Extracted data =
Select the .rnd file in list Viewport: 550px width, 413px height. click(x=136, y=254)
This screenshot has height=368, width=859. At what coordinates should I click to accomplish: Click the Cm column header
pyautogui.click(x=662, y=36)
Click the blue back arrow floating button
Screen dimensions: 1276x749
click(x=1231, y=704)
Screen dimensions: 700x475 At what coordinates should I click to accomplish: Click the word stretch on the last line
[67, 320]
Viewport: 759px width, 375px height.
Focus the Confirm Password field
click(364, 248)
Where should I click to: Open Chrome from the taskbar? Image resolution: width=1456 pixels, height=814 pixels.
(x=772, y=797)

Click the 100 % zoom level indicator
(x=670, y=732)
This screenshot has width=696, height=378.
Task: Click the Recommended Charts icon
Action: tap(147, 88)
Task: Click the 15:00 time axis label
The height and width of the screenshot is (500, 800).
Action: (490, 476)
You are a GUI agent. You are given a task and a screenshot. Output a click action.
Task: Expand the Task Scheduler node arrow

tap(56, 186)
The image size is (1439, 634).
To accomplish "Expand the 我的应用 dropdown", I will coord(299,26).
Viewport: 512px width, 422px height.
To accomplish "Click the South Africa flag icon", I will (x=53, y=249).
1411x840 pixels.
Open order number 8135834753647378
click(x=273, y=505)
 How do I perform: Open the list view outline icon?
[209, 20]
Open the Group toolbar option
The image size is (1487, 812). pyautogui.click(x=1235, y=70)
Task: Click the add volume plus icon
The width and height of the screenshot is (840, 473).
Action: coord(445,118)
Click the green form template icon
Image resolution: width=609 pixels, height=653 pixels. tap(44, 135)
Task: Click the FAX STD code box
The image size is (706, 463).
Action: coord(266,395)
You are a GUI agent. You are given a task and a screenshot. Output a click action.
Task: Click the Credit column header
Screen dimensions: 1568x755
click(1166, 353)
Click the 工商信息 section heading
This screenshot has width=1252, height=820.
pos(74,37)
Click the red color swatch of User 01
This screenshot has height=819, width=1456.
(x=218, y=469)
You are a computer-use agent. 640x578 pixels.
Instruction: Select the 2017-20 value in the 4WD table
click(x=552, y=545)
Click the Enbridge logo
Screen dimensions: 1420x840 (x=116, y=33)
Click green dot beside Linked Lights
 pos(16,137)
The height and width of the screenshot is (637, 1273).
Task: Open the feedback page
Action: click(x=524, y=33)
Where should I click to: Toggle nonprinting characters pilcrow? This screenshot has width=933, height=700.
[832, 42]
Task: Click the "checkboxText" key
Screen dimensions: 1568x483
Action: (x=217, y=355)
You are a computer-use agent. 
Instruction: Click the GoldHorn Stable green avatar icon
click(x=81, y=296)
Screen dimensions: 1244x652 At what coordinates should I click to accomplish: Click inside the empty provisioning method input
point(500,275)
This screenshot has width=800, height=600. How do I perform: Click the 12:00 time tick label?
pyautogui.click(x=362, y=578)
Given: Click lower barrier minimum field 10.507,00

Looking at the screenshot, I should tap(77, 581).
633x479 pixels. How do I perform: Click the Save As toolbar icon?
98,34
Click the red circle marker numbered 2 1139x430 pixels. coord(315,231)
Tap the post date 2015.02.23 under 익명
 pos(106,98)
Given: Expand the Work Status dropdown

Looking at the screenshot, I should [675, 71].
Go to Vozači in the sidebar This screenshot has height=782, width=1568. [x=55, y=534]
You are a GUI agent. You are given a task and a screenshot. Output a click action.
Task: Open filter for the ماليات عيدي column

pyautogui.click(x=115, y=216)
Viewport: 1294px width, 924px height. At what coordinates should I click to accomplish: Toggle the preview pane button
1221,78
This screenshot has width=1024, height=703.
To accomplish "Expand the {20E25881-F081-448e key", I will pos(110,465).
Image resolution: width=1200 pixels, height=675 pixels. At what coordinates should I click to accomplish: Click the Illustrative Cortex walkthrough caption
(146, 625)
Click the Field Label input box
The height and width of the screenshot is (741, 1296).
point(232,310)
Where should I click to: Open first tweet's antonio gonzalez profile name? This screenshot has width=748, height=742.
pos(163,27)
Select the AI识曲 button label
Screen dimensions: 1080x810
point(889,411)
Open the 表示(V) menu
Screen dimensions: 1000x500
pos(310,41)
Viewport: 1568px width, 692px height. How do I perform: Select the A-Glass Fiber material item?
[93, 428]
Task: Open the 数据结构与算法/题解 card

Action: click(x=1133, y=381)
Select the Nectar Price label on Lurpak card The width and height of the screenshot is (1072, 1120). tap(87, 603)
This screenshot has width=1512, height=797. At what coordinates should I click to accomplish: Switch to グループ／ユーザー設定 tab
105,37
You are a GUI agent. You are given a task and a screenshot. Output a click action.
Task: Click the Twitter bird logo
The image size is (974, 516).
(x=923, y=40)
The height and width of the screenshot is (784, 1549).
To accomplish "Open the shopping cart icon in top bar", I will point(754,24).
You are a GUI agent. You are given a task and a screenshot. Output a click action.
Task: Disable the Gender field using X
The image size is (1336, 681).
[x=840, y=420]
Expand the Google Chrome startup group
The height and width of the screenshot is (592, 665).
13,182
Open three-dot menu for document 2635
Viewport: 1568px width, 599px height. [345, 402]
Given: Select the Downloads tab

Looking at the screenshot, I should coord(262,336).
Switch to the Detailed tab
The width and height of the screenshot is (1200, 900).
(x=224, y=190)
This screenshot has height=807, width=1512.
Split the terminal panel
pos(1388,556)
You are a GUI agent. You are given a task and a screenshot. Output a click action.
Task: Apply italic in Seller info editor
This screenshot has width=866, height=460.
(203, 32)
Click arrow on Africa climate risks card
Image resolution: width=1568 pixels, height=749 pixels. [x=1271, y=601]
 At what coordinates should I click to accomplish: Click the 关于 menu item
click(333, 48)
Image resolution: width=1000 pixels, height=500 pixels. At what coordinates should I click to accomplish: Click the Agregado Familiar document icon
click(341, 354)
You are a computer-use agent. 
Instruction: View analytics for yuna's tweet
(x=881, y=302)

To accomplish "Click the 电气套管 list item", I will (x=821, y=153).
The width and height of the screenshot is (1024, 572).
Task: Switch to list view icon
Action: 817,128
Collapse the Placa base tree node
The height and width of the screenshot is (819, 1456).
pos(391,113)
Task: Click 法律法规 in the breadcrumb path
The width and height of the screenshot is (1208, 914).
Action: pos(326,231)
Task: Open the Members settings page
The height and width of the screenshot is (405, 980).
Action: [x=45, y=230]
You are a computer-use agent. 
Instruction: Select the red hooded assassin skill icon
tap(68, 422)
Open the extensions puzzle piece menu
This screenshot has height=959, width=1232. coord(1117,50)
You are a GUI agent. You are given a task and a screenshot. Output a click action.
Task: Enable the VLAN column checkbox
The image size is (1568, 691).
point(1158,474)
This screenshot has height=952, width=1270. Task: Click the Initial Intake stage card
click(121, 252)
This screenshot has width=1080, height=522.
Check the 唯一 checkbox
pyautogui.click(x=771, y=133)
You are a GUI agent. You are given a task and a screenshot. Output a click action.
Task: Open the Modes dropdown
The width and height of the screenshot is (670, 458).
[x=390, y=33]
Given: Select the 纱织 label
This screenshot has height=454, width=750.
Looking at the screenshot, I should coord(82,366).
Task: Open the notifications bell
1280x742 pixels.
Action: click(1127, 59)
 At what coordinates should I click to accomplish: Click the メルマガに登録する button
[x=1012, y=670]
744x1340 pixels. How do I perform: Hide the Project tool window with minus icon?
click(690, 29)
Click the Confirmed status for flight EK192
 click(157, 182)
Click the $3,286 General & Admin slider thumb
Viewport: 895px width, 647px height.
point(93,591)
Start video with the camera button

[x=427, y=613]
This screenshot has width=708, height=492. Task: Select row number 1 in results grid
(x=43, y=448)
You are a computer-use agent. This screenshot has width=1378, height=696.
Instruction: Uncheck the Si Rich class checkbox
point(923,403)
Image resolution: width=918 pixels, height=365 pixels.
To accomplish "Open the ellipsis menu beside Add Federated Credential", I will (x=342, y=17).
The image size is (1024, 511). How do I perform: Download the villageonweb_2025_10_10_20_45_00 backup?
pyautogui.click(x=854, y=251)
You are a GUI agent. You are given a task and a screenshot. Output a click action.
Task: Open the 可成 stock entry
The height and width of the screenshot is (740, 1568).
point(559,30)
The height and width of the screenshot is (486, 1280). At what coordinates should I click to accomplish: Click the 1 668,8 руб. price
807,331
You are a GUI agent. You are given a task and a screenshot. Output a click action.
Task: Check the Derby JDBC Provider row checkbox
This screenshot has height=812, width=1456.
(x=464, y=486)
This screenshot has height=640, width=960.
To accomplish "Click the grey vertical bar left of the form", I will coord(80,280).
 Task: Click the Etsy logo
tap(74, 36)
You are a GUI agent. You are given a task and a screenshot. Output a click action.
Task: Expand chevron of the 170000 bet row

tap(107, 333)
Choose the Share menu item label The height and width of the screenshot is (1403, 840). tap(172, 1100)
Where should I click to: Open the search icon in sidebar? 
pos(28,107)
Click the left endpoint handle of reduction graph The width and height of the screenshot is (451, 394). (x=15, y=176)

Exercise =
List each line from the items above that contains the word "Expand".

Task answer =
Task: Expand the Task Scheduler node arrow
To accomplish "Expand the 我的应用 dropdown", I will coord(299,26).
Given: Expand the Work Status dropdown
To accomplish "Expand the {20E25881-F081-448e key", I will pos(110,465).
Expand the Google Chrome startup group
Task: Expand chevron of the 170000 bet row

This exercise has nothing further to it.